(Beginning of RECORDED INFORMATION)

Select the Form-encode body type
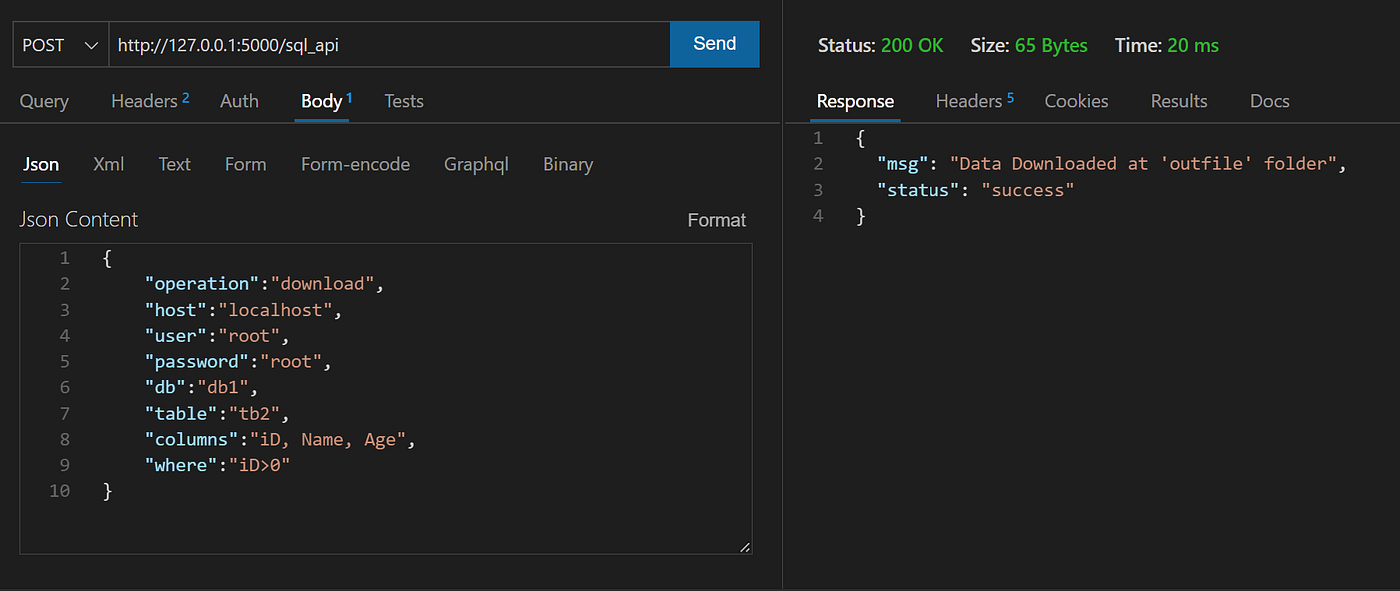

(End of RECORDED INFORMATION)
(Beginning of RECORDED INFORMATION)

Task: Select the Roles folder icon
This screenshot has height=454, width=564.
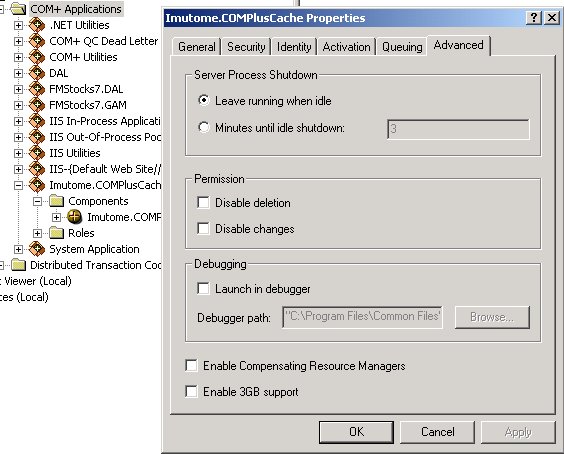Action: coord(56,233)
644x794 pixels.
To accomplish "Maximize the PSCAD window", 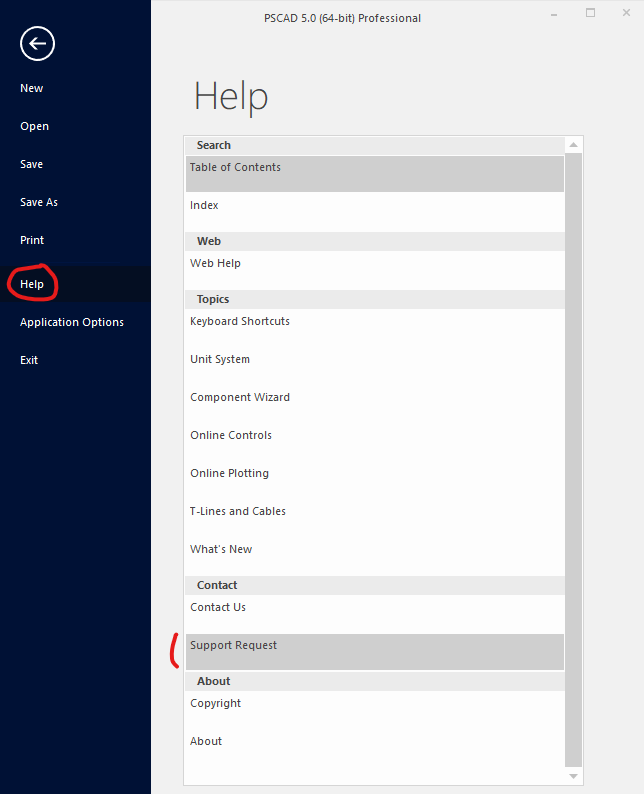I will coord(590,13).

(End of RECORDED INFORMATION)
(Beginning of RECORDED INFORMATION)

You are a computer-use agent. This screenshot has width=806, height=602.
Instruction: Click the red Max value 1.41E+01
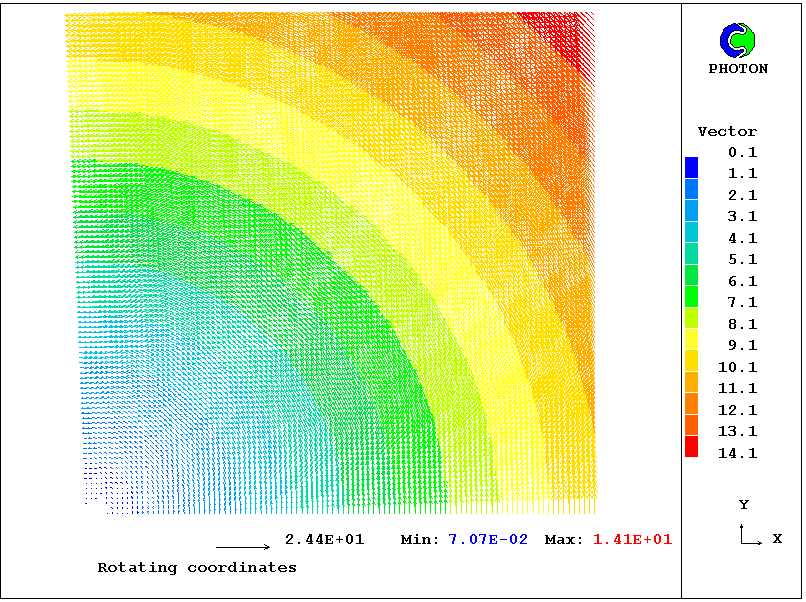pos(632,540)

(End of RECORDED INFORMATION)

TASK TO COMPLETE: Among the lines of the listing above, which ones hold "Select"? Copy them.

SOLUTION FOR THIS TASK:
Select the Form-encode body type
Task: Select the Roles folder icon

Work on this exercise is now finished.